Question

Write each of the following sets in set-builder notation. $$ \\{2,4,8,16,32,64 \ldots\\} $$

Short answer

The set \{2, 4, 8, 16, 32, 64...\} can be represented in set-builder notation as \{x : x = 2^n, n ∈ N\}

Step-by-step solution

Identify the Pattern

The first step is to identify the pattern followed by the elements in the set. Here, starting from the first number, each subsequent number is obtained by doubling (multiplying by 2) the previous number. This is a geometric sequence with a common ratio of 2.

Write the Set in Set-Builder Notation

After identifying the pattern, the set can now be written in set-builder notation. Here the set is the set of all numbers in the form \(2^n\), where 'n' is a natural number. Therefore, the set can be represented in set-builder notation as \{x : x = 2^n, n ∈ N\}

Key concepts

Geometric Sequence

A geometric sequence is a series of numbers in which each term after the first is found by multiplying the previous term by a constant called the common ratio. In our example, the sequence starts with 2, and each subsequent term is 2 times the term before it, making the common ratio 2. This means that if you pick any number in the sequence and divide it by its predecessor, you'll always get 2.

Geometric sequences can be found in various places in nature and human-made systems, from the spirals of seashells and the branches of trees to the interest calculation in your savings account. It's a fundamental concept in mathematics because it helps us describe and understand these types of growth patterns efficiently and effectively.

• Starting Term: 2
• Common Ratio: 2
• Sequence Formula: The n-th term is given by the formula \(a_n = a_1 \times r^{(n-1)}\), where \(a_1\) is the first term and 'r' is the common ratio.

In our set, the terms can be denoted as \(2, 2^2, 2^3, 2^4, \ldots\), with each term representing \(2^n\), where 'n' is the position of the term in the sequence.

Mathematical Patterns

Identifying mathematical patterns allows us to predict and understand the world around us. Patterns can occur in sequences of numbers, shapes, events, or even abstract ideas. Once we recognize a pattern, we can describe it using a mathematical formula, enabling us to find any term in the sequence without listing all the terms.

Patterns can be arithmetic (where the difference between consecutive terms is constant), geometric (where the quotient of consecutive terms is constant), or more complex. Recognizing the pattern in a sequence is a critical skill, as it provides a foundation for understanding functions, series, and much more in mathematics.

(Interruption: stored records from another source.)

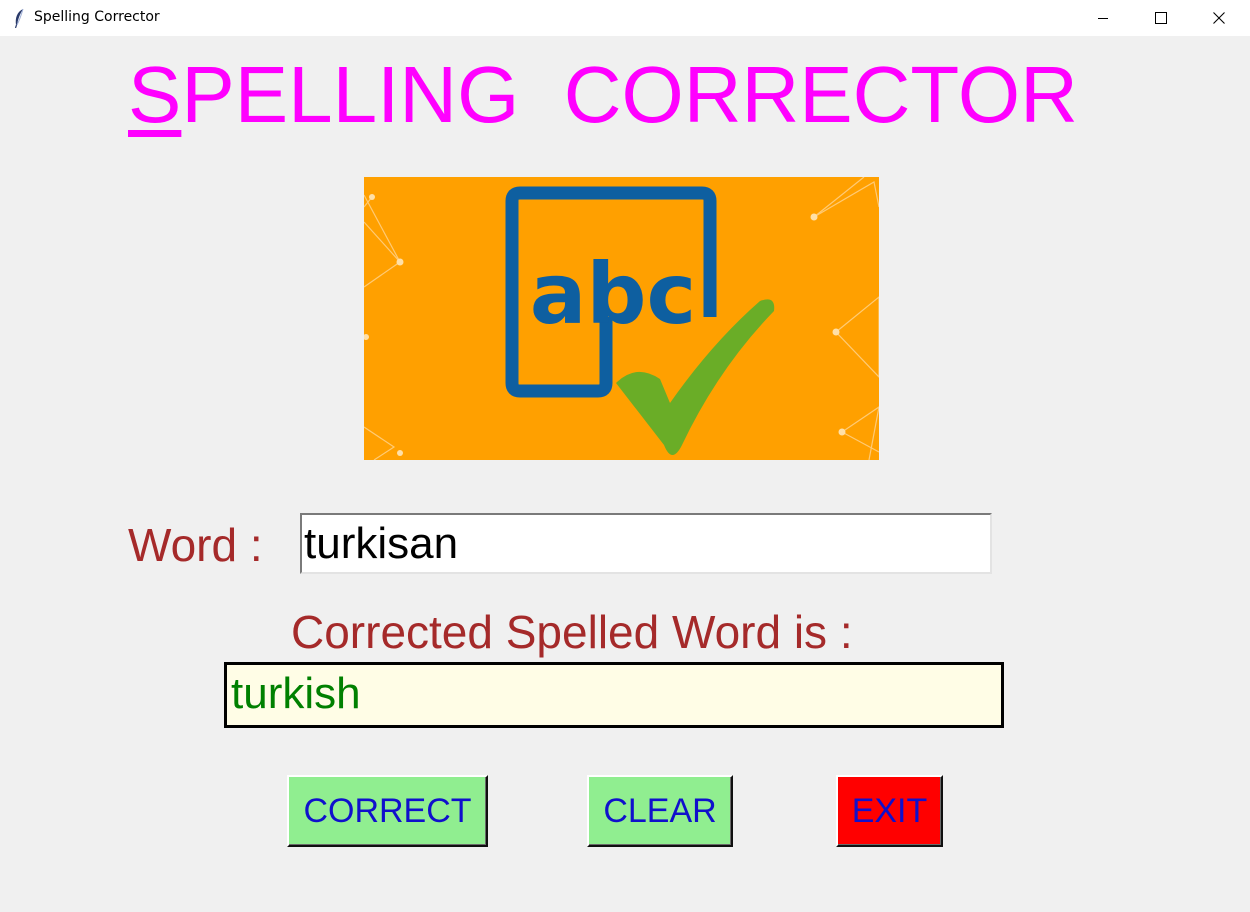 This screenshot has width=1250, height=912. I want to click on minimize-button, so click(1103, 18).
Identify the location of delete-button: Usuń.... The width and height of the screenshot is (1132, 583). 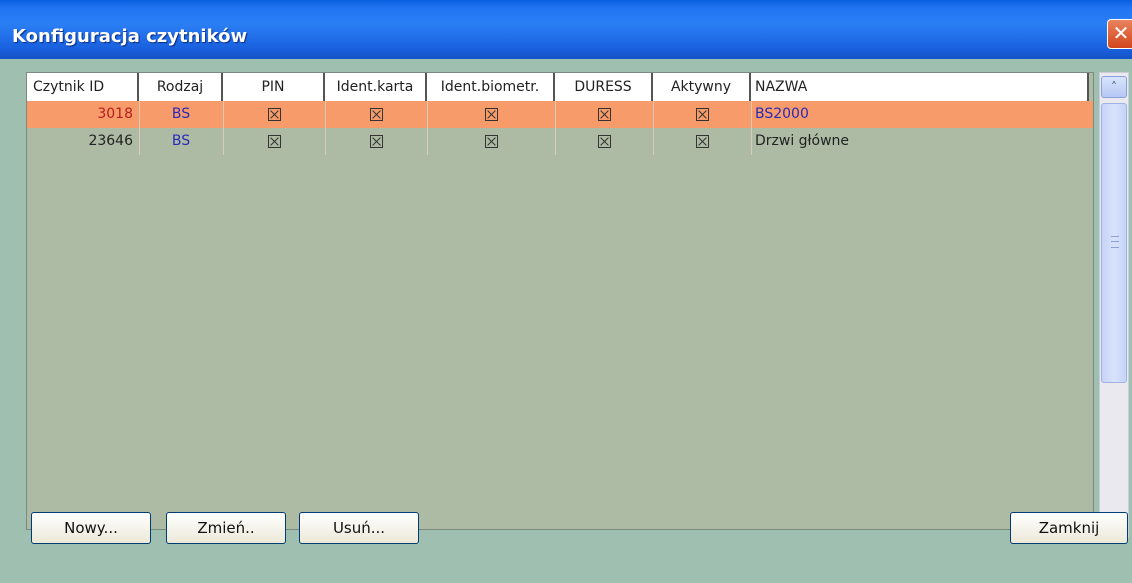
(359, 528).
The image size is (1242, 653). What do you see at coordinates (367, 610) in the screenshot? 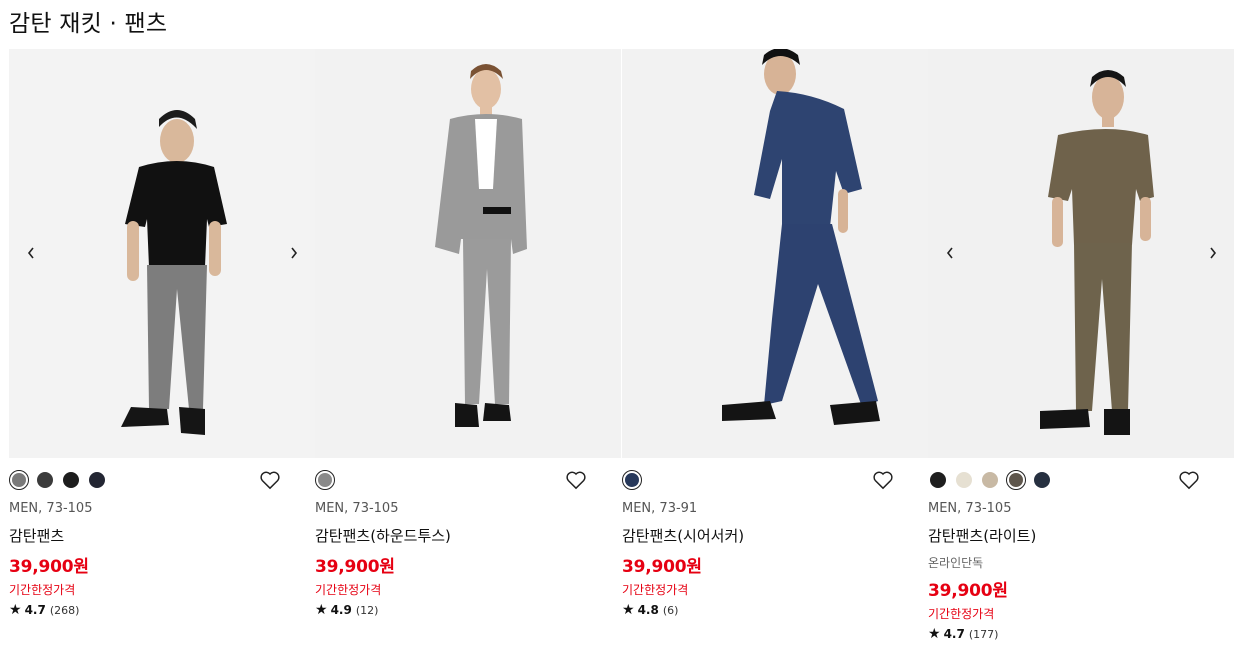
I see `review-count: (12)` at bounding box center [367, 610].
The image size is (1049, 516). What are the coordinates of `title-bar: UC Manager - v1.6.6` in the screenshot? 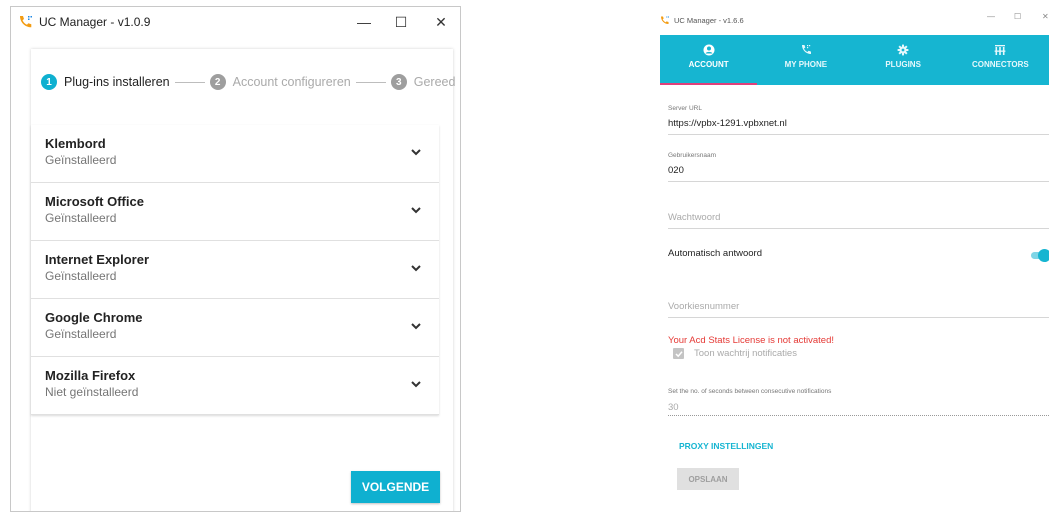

• Arithmetic Sequence: Addition or subtraction by a fixed number
• Geometric Sequence: Multiplication or division by a fixed number
• Complex Patterns: Could involve alternating sequences or varying operations

In our exercise, the sequence exhibits a repeating pattern of multiplication, specifically by the factor of 2. This discovery is what leads us to classify the sequence as a geometric one.

Natural Numbers

Natural numbers are the set of all positive integers starting from 1. They are the numbers we typically use for counting and ordering and are a foundational block in mathematics. When we talk about 'n' being a natural number in our set-builder notation, it restricts the values of 'n' to these counting numbers, excluding zero and negative numbers.

In set theory and other branches of mathematics, natural numbers are often denoted by the symbol \(\mathbb{N}\), and they are infinite. Here are a few characteristics of natural numbers:

• They begin from 1 and go on indefinitely: 1, 2, 3, 4, \ldots
• Used for counting (there are 3 apples) and ordering (this is the 1st item)
• They do not include zero, fractional, or negative numbers

So, when the solution to our exercise specifies 'n ∈ N', it means that 'n' can be any natural number, giving us an infinite set of terms in the geometric sequence.